2. a kind of according to claim 1 method that improves ambroxol hydrochloride stability, it is characterized in that: adjuvant also has sorbitol, sodium benzoate, citric acid, sucralose, essence, above-mentioned material is got sorbitol, sodium benzoate, citric acid, sucralose and is added water boil, puts cold; Other gets propylene glycol and adds the boiled water mixing, adds ambroxol hydrochloride and makes dissolving, adds in the above-mentioned adjuvant solution, add essence, add water to mixing, fill promptly, is whenever made 1000ml, the weight portion of its main constituent is as follows: ambroxol hydrochloride 6g, propylene glycol 20~400g, sorbitol 20~300g, sodium benzoate 2~3.5g, citric acid 0.2~6g, sucralose 0.2~1.5g, essence 0.2~2ml, surplus is a purified water.
3. as a kind of method that improves ambroxol hydrochloride stability as described in the claim 2, it is characterized in that: get sorbitol, sodium benzoate, citric acid, sucralose and added water boil 10~30 minutes, put and be chilled to 40~80 ℃; Other gets propylene glycol and adds 100ml~500ml boiled water mixing, adds ambroxol hydrochloride and makes dissolving, adds in the above-mentioned adjuvant solution, adds essence, adds water to 1000ml, mixing, and fill, promptly.
4. as a kind of method that improves ambroxol hydrochloride stability as described in the claim 2, it is characterized in that: whenever make 1000ml, the weight portion of its main constituent is as follows: ambroxol hydrochloride 6g, propylene glycol 100~250g, sorbitol 50~250g, sodium benzoate 2~3.5g, citric acid 0.2~3g, sucralose 0.2~1g, essence 0.2~2ml, surplus is a purified water.

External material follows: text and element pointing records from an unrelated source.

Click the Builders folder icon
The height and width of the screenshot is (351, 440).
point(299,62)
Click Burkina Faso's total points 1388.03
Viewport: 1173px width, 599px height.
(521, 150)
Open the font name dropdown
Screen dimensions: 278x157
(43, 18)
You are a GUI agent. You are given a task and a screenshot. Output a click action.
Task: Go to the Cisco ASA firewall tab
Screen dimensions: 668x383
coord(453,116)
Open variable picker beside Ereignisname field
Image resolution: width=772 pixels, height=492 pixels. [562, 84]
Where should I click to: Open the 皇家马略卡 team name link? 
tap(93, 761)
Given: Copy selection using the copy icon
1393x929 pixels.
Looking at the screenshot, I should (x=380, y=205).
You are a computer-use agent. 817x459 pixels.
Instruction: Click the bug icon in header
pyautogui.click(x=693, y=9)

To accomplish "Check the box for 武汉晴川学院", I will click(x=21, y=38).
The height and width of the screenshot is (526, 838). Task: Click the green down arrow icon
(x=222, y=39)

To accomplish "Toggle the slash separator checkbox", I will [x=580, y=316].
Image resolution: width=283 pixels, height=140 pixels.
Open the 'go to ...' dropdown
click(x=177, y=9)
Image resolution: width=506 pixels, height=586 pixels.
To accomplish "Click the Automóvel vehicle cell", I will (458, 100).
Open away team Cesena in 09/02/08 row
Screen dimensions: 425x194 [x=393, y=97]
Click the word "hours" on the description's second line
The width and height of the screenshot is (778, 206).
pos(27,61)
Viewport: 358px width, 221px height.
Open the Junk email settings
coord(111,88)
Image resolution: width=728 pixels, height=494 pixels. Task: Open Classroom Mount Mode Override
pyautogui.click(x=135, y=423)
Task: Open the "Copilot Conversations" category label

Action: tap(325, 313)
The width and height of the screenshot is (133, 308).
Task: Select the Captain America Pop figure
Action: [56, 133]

5. as a kind of method that improves ambroxol hydrochloride stability as described in the claim 2, it is characterized in that: get sorbitol, sodium benzoate, citric acid, sucralose and added water boil 10~30 minutes, put and be chilled to 40~80 ℃; Other gets propylene glycol and adds 100ml~500ml boiled water mixing, adds ambroxol hydrochloride and makes dissolving, adds in the above-mentioned adjuvant solution, adds essence, adds purified water to 1000ml, mixing, and fill, promptly.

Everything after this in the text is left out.